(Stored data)
⁂

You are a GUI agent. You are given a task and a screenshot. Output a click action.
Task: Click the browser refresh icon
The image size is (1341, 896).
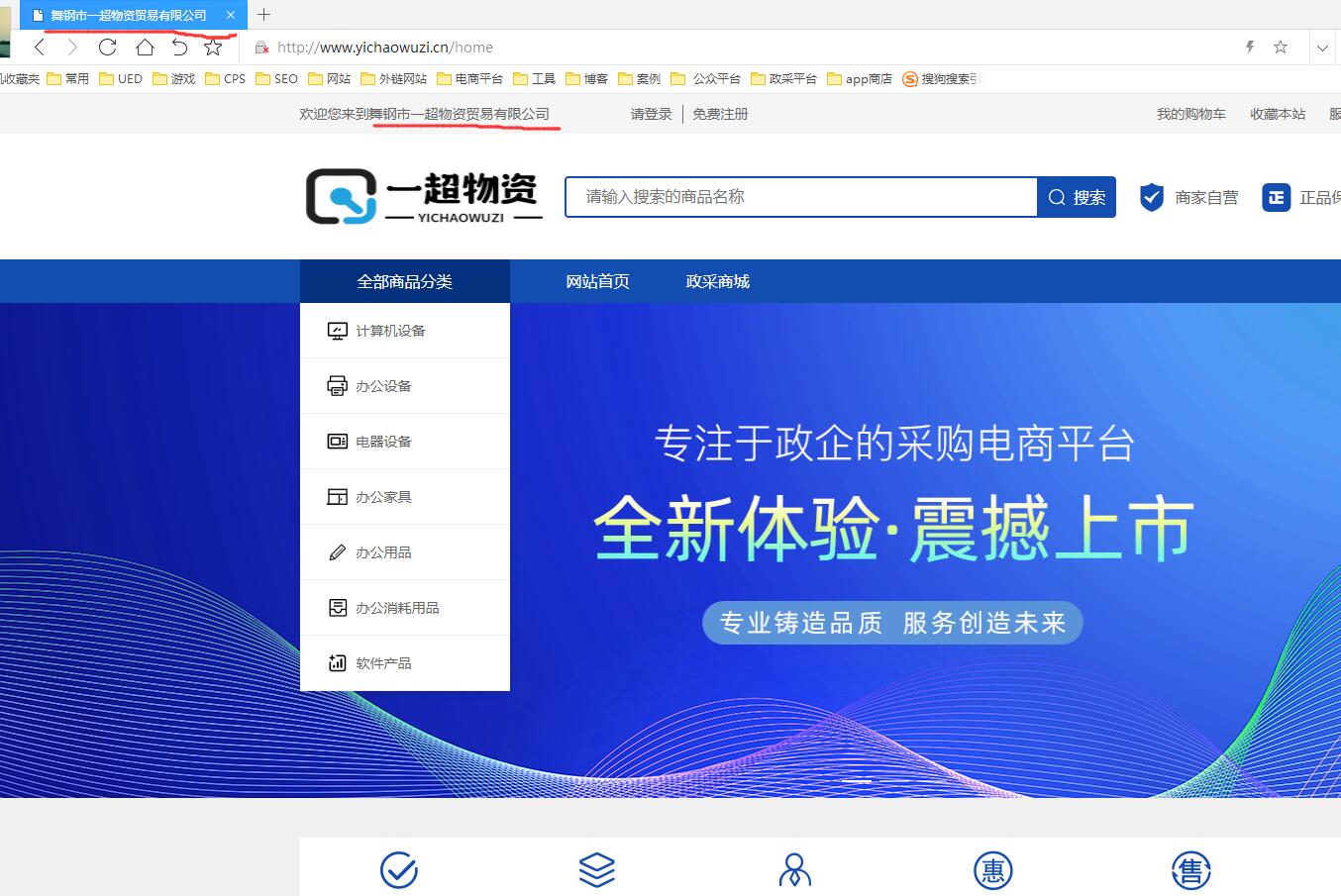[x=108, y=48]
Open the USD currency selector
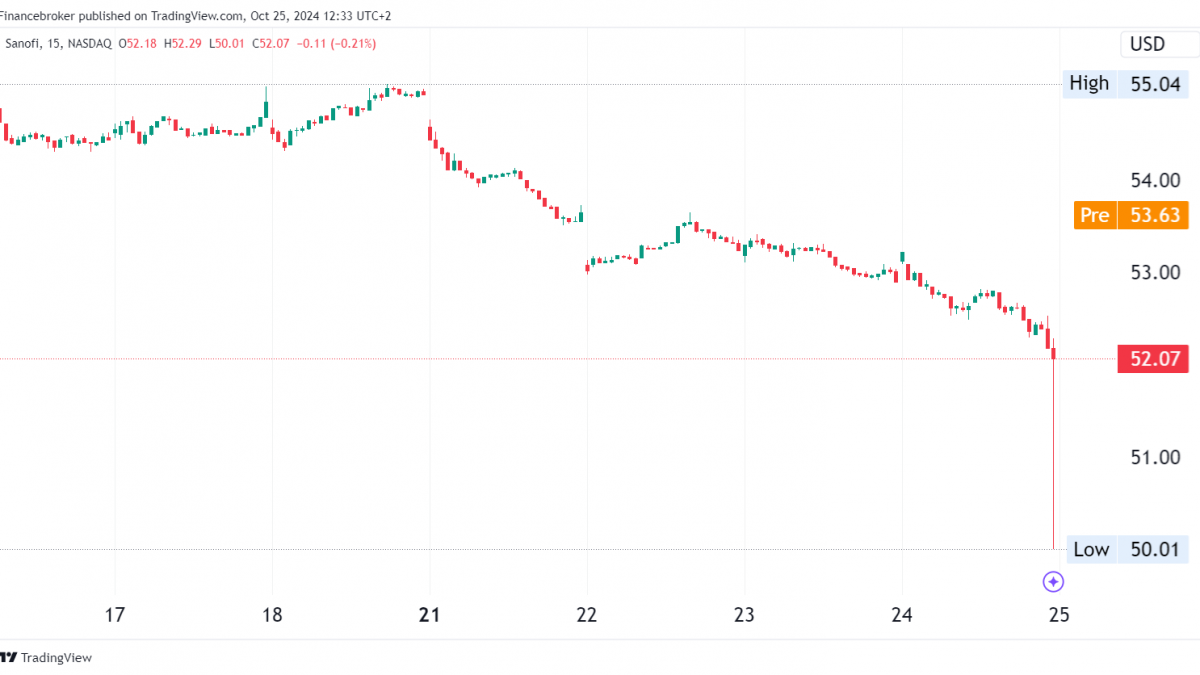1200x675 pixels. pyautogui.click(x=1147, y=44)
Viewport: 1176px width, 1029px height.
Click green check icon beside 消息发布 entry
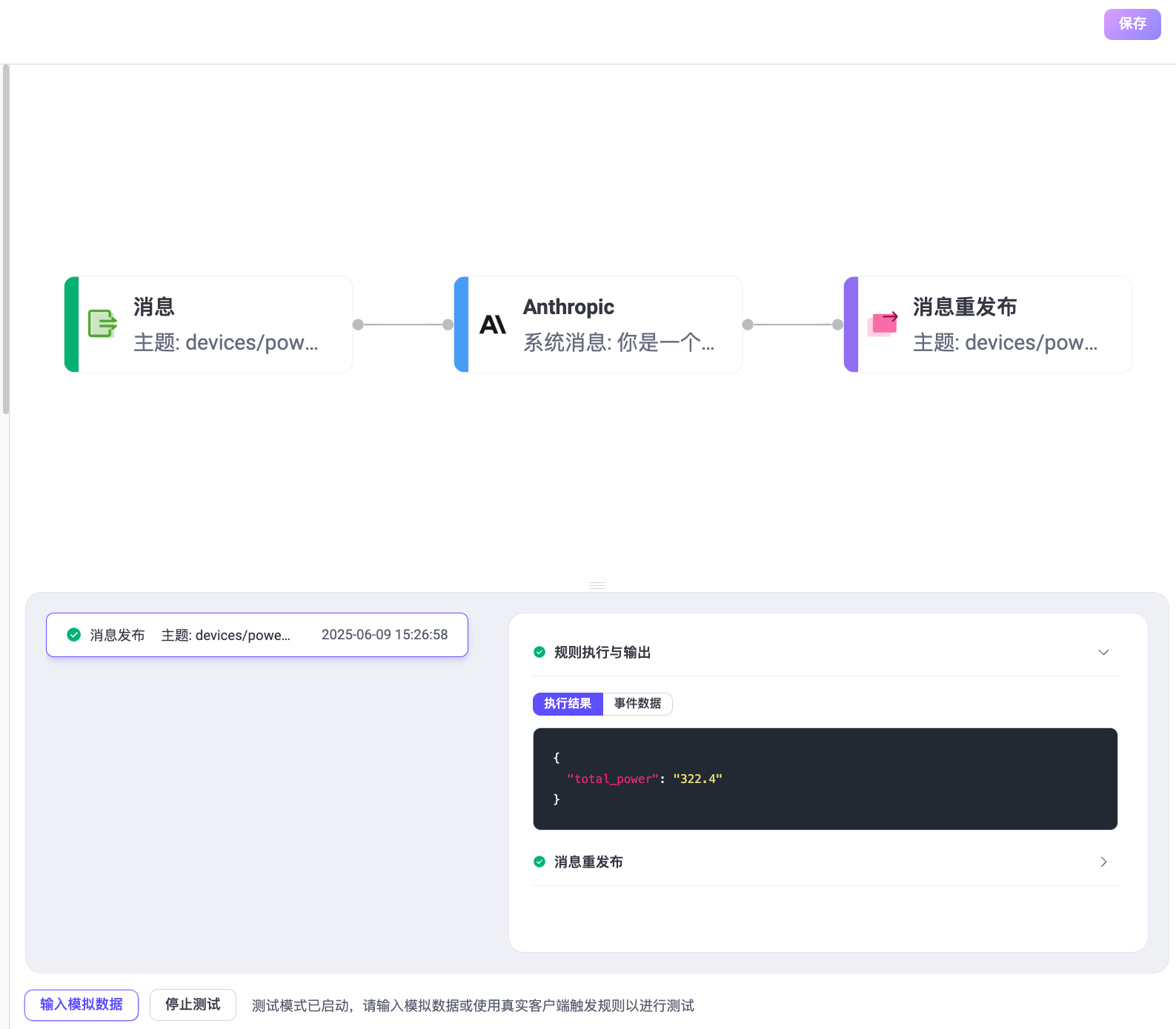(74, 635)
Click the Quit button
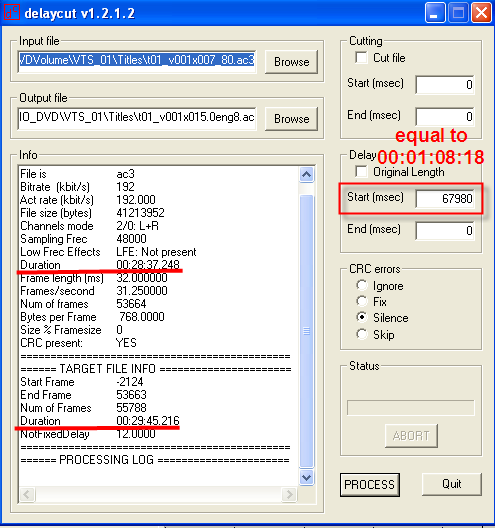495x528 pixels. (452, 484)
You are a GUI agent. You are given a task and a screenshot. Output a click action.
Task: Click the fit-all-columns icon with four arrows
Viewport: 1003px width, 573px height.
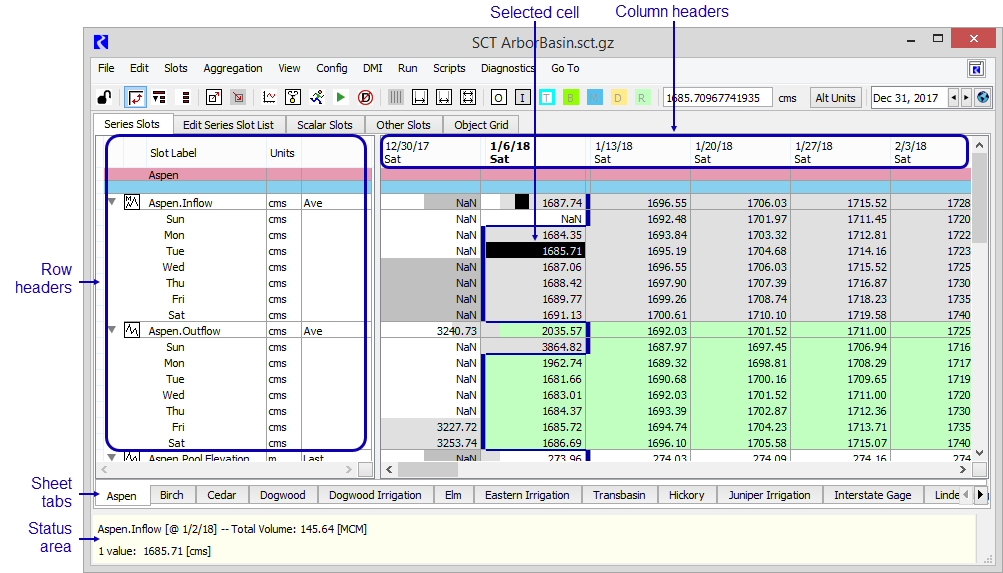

⁂

▶ **What the exercise asks**
Give again exactly the lines from the one holding "Task: Click the browser refresh icon" to the final line of the records, both ends included; any pictures stay out.

▶ **Written answer**
Task: Click the browser refresh icon
The image size is (1341, 896).
[x=108, y=48]
Open the USD currency selector
1200x675 pixels. pyautogui.click(x=1147, y=44)
Viewport: 1176px width, 1029px height.
Click green check icon beside 消息发布 entry
(74, 635)
Click the Quit button
495x528 pixels. (452, 484)
You are a GUI agent. You are given a task and a screenshot. Output a click action.
Task: Click the fit-all-columns icon with four arrows
Viewport: 1003px width, 573px height.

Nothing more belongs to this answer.